* [PROBLEM DETAILS] Of the lines in the data below, write out exactly those from the one holding "MOMA BIKES Reconditionné -VELOCARGO" through the one holding "Vélos VTT (286, 180)", both included.

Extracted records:
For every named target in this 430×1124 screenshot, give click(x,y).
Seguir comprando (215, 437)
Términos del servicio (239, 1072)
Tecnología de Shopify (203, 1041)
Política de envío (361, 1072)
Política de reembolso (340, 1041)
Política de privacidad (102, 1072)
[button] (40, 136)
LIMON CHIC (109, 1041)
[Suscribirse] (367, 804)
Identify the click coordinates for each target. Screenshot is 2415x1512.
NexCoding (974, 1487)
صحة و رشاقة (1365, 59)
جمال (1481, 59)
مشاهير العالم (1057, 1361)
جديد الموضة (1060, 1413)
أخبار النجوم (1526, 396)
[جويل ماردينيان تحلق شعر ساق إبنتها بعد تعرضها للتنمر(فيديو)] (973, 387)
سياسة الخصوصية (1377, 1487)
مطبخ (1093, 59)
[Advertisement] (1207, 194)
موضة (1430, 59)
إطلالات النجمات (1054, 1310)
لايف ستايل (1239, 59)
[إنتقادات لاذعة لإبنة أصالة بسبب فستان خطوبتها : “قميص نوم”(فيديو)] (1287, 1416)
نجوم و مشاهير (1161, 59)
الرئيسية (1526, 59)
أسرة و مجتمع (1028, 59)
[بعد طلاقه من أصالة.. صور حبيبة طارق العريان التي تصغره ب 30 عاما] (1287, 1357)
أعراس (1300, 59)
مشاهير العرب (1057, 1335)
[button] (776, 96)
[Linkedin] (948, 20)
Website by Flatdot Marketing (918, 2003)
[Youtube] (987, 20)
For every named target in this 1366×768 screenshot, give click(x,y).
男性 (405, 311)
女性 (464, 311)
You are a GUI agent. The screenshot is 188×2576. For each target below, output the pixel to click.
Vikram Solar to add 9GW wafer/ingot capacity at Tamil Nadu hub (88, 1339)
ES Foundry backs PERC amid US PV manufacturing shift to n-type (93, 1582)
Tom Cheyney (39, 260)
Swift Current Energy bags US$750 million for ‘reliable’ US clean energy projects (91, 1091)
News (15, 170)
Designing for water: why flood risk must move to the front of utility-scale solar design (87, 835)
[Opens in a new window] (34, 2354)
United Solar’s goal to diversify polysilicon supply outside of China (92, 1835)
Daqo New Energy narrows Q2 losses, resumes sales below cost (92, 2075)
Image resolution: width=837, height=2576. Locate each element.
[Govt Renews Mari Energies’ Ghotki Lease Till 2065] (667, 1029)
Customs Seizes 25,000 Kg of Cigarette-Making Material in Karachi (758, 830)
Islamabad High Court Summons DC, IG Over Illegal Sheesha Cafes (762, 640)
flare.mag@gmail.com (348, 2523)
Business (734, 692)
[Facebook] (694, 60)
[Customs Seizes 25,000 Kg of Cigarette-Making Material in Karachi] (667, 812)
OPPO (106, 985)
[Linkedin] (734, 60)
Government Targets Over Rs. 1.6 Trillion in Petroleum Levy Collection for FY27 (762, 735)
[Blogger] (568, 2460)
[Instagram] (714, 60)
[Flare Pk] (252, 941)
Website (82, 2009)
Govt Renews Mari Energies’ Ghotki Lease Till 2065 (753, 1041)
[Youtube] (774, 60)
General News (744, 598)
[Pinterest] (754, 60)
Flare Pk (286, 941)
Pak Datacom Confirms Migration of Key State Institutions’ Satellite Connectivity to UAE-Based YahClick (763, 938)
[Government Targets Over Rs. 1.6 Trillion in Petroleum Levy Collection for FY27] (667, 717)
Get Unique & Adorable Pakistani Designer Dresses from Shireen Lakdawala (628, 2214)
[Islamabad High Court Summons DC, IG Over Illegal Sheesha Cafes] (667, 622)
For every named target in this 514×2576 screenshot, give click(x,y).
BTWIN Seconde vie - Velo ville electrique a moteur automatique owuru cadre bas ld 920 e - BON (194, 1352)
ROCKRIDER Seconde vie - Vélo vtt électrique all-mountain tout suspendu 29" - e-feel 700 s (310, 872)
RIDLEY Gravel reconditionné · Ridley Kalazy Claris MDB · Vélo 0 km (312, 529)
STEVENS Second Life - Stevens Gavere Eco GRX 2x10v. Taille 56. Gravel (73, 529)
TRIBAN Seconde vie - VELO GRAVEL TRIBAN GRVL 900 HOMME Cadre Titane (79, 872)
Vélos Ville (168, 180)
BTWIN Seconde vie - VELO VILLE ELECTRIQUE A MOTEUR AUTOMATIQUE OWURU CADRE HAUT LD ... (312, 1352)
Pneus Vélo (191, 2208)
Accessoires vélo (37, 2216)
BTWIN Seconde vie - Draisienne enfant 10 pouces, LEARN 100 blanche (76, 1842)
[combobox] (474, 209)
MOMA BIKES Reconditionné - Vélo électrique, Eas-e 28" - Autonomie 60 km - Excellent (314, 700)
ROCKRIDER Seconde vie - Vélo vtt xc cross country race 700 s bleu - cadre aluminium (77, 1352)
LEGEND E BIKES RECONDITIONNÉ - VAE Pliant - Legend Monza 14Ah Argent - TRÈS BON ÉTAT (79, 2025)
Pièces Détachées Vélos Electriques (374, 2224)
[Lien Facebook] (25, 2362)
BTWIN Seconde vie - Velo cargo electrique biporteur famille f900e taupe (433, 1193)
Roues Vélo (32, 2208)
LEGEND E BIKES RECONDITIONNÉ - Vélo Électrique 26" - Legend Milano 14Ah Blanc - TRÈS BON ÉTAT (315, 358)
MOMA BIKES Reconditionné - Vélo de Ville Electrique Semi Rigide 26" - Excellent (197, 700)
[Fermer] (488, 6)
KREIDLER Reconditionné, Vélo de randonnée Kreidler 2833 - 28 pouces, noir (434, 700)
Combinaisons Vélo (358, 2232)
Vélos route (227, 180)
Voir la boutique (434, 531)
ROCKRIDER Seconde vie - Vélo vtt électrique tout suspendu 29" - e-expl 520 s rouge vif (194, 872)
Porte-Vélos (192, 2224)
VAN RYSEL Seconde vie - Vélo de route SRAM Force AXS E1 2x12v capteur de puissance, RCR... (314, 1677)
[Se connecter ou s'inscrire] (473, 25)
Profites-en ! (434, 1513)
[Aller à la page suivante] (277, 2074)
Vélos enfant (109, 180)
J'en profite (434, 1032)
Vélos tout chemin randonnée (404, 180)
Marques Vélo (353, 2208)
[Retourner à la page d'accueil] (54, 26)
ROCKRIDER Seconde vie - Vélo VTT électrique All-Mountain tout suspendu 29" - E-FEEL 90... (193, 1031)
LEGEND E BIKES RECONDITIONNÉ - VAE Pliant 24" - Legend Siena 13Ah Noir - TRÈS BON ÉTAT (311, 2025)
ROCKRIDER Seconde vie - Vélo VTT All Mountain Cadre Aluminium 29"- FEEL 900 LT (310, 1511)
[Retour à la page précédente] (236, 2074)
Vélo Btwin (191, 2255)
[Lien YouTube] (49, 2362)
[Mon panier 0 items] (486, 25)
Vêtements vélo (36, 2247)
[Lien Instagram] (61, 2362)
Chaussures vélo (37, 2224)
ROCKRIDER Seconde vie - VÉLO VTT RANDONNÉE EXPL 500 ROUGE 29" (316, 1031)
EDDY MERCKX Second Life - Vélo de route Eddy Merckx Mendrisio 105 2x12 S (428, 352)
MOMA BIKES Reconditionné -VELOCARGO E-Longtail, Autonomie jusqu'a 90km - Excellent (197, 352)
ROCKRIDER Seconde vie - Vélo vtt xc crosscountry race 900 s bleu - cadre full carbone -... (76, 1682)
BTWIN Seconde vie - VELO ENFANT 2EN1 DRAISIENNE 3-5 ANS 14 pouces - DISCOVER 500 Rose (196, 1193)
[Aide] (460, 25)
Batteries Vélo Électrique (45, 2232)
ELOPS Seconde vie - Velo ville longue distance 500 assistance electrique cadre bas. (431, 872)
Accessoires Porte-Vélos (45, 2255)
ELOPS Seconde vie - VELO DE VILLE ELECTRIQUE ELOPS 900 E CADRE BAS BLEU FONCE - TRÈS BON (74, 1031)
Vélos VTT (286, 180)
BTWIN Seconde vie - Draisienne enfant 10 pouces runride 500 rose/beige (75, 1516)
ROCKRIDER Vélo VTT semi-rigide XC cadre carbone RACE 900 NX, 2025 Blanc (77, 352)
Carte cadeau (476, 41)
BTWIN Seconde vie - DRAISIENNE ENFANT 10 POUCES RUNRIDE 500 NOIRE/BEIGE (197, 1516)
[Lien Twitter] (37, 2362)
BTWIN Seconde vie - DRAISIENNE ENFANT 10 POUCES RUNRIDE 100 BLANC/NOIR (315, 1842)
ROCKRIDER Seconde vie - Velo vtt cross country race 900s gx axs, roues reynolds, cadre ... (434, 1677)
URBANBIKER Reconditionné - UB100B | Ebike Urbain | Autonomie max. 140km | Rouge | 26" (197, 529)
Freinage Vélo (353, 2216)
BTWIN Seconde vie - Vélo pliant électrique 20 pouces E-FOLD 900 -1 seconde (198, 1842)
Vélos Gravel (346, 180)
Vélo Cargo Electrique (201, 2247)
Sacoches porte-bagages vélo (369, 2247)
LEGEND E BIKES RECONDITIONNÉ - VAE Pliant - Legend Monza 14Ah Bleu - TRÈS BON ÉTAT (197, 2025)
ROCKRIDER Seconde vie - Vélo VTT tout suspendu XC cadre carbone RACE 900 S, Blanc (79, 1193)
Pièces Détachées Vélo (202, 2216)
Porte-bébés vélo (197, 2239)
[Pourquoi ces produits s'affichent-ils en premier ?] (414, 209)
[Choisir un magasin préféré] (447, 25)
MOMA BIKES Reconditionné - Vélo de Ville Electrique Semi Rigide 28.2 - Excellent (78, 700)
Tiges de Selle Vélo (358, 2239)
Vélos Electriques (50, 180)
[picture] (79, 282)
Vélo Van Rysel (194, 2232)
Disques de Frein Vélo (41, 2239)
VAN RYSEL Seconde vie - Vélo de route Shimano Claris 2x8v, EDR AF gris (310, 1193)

* [WRITTEN RESPONSE]
MOMA BIKES Reconditionné -VELOCARGO E-Longtail, Autonomie jusqu'a 90km - Excellent (197, 352)
ROCKRIDER Seconde vie - Vélo vtt xc crosscountry race 900 s bleu - cadre full carbone -... (76, 1682)
BTWIN Seconde vie - VELO ENFANT 2EN1 DRAISIENNE 3-5 ANS 14 pouces - DISCOVER 500 Rose (196, 1193)
[Aide] (460, 25)
Batteries Vélo Électrique (45, 2232)
ELOPS Seconde vie - Velo ville longue distance 500 assistance electrique cadre bas. (431, 872)
Accessoires Porte-Vélos (45, 2255)
ELOPS Seconde vie - VELO DE VILLE ELECTRIQUE ELOPS 900 E CADRE BAS BLEU FONCE - TRÈS BON (74, 1031)
Vélos VTT (286, 180)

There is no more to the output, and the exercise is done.